What you should do
Below are records. Copy every line with "next" in it.

--- START ---

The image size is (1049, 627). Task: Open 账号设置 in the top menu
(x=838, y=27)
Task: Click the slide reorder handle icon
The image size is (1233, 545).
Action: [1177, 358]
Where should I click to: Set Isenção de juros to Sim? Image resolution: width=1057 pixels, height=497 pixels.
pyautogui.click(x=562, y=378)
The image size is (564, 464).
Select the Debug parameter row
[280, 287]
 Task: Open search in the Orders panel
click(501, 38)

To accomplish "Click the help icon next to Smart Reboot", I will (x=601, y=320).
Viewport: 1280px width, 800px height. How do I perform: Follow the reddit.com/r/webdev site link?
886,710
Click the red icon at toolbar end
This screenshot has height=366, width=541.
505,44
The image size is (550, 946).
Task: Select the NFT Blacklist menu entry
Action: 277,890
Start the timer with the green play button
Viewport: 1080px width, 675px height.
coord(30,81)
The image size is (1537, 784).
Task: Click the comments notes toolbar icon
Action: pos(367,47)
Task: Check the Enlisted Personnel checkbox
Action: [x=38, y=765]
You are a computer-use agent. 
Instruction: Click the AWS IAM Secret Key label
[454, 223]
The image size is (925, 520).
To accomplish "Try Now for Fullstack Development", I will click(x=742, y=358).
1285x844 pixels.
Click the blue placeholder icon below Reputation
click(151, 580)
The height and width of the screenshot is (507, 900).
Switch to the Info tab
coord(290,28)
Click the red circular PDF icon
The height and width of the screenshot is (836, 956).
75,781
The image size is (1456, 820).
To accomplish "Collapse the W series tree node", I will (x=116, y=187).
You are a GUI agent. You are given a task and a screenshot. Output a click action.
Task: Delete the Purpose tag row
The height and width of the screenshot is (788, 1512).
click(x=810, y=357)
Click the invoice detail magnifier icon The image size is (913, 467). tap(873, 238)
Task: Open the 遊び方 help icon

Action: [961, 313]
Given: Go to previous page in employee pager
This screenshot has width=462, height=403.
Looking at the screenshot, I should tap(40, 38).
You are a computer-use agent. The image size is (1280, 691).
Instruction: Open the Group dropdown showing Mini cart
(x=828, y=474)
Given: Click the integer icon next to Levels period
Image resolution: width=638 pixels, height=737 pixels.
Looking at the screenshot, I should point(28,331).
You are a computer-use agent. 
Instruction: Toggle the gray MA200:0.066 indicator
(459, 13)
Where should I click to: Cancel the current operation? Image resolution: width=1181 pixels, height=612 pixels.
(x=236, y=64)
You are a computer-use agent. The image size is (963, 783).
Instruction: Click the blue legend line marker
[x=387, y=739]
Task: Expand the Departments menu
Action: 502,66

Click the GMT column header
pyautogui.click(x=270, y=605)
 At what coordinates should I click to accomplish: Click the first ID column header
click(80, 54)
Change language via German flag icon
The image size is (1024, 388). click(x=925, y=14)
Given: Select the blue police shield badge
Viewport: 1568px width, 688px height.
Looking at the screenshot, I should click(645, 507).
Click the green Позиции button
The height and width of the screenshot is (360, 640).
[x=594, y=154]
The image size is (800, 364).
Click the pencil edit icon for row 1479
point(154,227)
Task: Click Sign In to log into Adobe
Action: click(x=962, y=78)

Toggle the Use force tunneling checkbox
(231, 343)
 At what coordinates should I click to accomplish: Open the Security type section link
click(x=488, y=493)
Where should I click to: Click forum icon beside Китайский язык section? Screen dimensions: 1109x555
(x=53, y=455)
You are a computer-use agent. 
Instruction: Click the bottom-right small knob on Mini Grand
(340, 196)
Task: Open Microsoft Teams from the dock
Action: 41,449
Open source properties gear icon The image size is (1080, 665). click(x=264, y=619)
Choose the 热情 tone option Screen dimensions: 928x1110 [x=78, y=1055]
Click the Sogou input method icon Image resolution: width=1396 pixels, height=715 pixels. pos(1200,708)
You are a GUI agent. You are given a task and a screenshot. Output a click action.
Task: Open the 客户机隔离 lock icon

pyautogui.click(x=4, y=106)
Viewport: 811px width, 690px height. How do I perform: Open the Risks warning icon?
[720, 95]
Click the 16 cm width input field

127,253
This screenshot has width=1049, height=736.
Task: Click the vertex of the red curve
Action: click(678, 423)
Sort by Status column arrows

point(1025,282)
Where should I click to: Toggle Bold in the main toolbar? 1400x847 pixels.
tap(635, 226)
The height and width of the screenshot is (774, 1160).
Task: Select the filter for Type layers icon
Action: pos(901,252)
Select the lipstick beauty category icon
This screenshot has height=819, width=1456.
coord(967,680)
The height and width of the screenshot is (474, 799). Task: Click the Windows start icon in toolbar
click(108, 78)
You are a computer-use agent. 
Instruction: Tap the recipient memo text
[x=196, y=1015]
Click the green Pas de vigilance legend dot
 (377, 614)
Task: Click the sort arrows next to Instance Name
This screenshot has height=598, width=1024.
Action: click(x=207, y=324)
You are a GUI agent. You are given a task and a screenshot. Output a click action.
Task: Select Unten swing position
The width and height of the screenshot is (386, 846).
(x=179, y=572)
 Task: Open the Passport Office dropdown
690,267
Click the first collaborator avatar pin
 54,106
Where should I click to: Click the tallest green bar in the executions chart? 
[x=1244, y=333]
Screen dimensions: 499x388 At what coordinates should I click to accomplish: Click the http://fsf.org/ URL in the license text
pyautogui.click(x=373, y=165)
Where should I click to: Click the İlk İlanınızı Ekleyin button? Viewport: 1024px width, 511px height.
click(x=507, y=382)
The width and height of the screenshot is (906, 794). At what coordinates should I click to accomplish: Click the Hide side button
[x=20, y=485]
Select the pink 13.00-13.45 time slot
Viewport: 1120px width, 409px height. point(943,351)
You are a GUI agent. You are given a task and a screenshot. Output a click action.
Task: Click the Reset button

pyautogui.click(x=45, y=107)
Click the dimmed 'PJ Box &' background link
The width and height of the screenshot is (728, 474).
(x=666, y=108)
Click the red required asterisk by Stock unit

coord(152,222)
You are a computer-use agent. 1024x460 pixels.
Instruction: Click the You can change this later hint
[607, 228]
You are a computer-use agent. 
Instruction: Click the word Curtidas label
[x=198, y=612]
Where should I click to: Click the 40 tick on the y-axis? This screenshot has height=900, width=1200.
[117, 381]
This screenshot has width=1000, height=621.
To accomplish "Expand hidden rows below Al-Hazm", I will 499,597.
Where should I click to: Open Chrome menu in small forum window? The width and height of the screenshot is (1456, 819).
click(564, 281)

--- END ---

Written reply
To accomplish "Click the help icon next to Smart Reboot", I will (x=601, y=320).
Given: Click the integer icon next to Levels period
Task: Click the sort arrows next to Instance Name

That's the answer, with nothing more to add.